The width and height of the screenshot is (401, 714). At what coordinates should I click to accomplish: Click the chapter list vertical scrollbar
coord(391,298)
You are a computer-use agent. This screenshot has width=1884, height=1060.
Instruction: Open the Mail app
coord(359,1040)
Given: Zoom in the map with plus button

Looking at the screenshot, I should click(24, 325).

+===+

EXERCISE DIRECTIONS:
Find every line above that contains the string "should", treating uppercase and lowercase as different, and copy each such line in full.

CORRECT RESULT:
The width and height of the screenshot is (401, 714). At what coordinates should I click to accomplish: Click the chapter list vertical scrollbar
Looking at the screenshot, I should click(24, 325).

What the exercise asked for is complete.